Hands Off My Tax Break

Political insiders may consider overhauling the tax code a long shot this fall, but special-interest groups and corporations aren’t taking any chances.

Since the beginning of 2013, companies, trade associations, and advocacy groups have hired new representation, ramped up lobbying efforts, and formed new coalitions with such vague-sounding appellations as BUILD or ACT, all in the name of preserving the status quo—or at least, groups’ individual tax breaks or provisions.

The activity reached a crescendo Thursday, when the Senate’s top tax writers announced that all tax breaks, known as tax expenditures, were up for grabs in any hypothetical rewrite of the tax code. Senate Finance Committee Chairman Max Baucus, D-Mont., and ranking member Orrin Hatch, R-Utah, announced that they planned to start their examination of tax expenditures with a “blank slate.” If fellow lawmakers wanted to keep specific breaks, then they would need to justify them, Baucus and Hatch wrote in a letter to their 98 Senate colleagues. House Ways and Means Committee Chairman Dave Camp, R-Mich., also broadly endorsed this approach.

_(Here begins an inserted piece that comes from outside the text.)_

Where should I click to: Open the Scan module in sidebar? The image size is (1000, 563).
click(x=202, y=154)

Off the Hill, the reaction was swift. It was a move that caught the attention of K Street and associations worried about losing lucrative breaks. “Any time Congress proposes to eliminate whole swaths of existing laws, you need to take it seriously,” says Rhett Butler of the Association of Gospel Rescue Missions, a network that runs shelters and substance-abuse programs and which benefits from the charitable tax deduction. “The charitable tax incentives play a huge role in how rescue missions operate.”

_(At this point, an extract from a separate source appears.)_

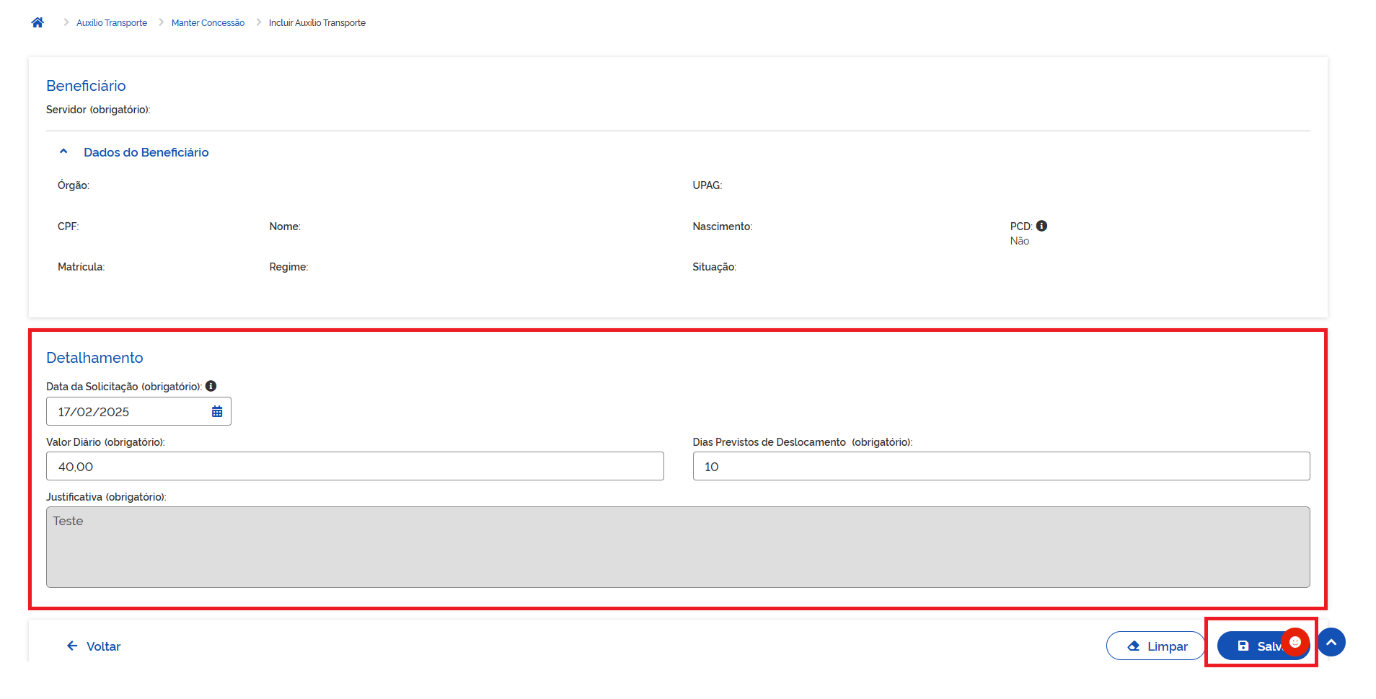1376x699 pixels.
Task: Click the Detalhamento section heading
Action: pyautogui.click(x=95, y=358)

The tax coalition BUILD, which advocates to keep the interest-deductibility provision alive, argued Thursday that their tax goodie is not technically a tax expenditure and should be spared in the "blank slate" approach. "It's a straightforward business expense," says Ray Keating, chief economist of the Small Business & Entrepreneurship Council and a member of the group.

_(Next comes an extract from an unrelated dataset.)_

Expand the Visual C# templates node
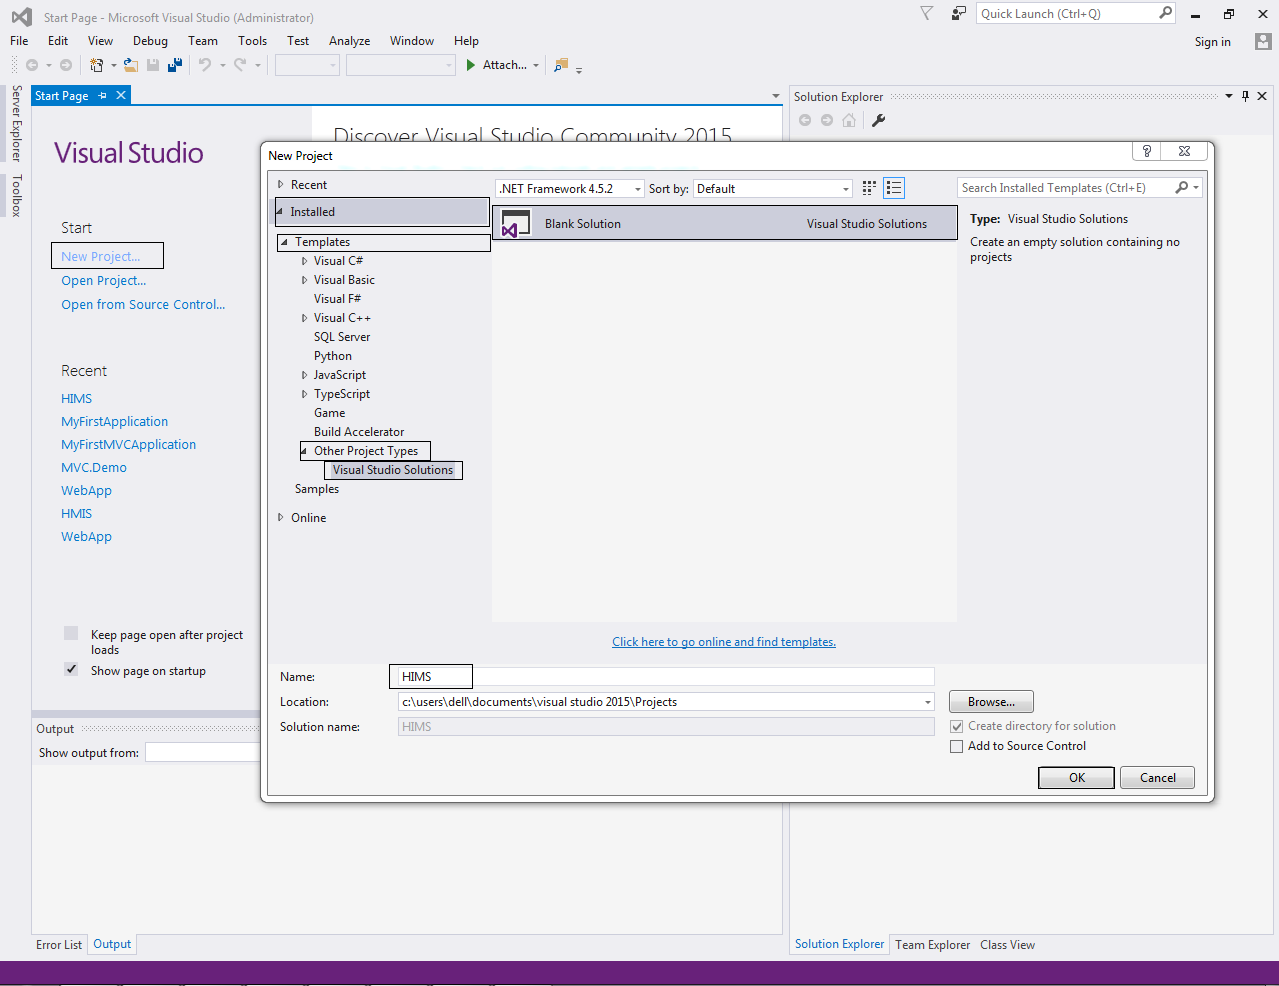The height and width of the screenshot is (986, 1279). 305,260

Part of the problem, which Baucus and Hatch are trying to address, is the unmitigated, unchecked growth of tax expenditures. Such breaks now cost the federal government roughly $1.3 trillion a year, according to the nonpartisan Joint Committee on Taxation. (For context: That’s more than the federal deficit totaled in 2011.) This growth makes them a target, as the two parties look for extra revenue that can be used to either lower tax rates or pay down the deficit.

Popular tax expenditures subsidize the behavior of almost every American’s life. They encourage people to buy homes or donate money to charity. Companies receive the break if they offer health insurance to their employees, or invest in or create green-energy products. Once Congress and the administration approve a tax expenditure, they are notoriously hard to eliminate—hence, the tax writers’ new blank-slate attitude toward them.

The bipartisan deficit commission, Simpson-Bowles, approached tax expenditures in a similar fashion. It found $1.75 trillion in savings in the process, but it also proposed eliminating many breaks dear to Americans, such as the mortgage-interest deduction.

That’s why companies and special-interest groups are reluctant to take the let’s-wait-and-see approach to the tax code in the coming months. “I think everybody is scared to death that their skepticism of tax reform isn’t warranted, and they don’t want to get caught flat-footed,” says one tax lobbyist.

July and August should be hectic months for tax lobbyists and for companies, as they try to keep tabs on the behind-closed-doors machinations of the House and Senate tax committees and as they look for face time with lawmakers and staffers. Just within the last 30 days, 14 new lobbyists for companies--including Genentech, Boston University, AK Steel, and Bond Dealers of America--have filed registration papers to lobby on tax issues, according to Sunlight Foundation data.

New registrations of tax lobbyists and clients spiked in April 2013, with 108 new papers filed. The last time tax-lobbyist registrations increased so much in one month happened in October 2012, right before the fiscal cliff.

During the 112th Congress, groups spent $773 million on tax lobbying, according to the Sunlight Foundation. Forty-six percent of all registered lobbyists worked on at least one tax issue. Longtime observers of lobbying predict that 2013 will be no different

“Taxes are not a new issue for companies. They have been anticipating tax reform for a while,” says Lee Drutman, a senior fellow at the Sunlight Foundation. The only other issue that tops taxes in terms of the number of lobbying clients is the federal budget and appropriations.

Even if a final tax-reform package does not make it to the floor, even drafts or markups, long presumed as dead, can reemerge at unexpected moments. This was the case during the year-end fiscal-cliff battle in 2012, when a Senate Finance Committee bill on tax extenders suddenly ended up in the final package on New Year’s Eve. The House Ways and Means Committee chairman has promised to produce a bill out of committee, which means companies and associations must engage now to keep their tax break out of the congressional paper trail.

Still, money and muscle behind various tax breaks will inevitably complicate the House and Senate’s efforts. “Frankly, the idea of doing tax reform with a blank slate falls right up there with rainbows and unicorns,” Drutman says. “Every tax break has a lobbyist or lawmaker to champion it and support its local interest.”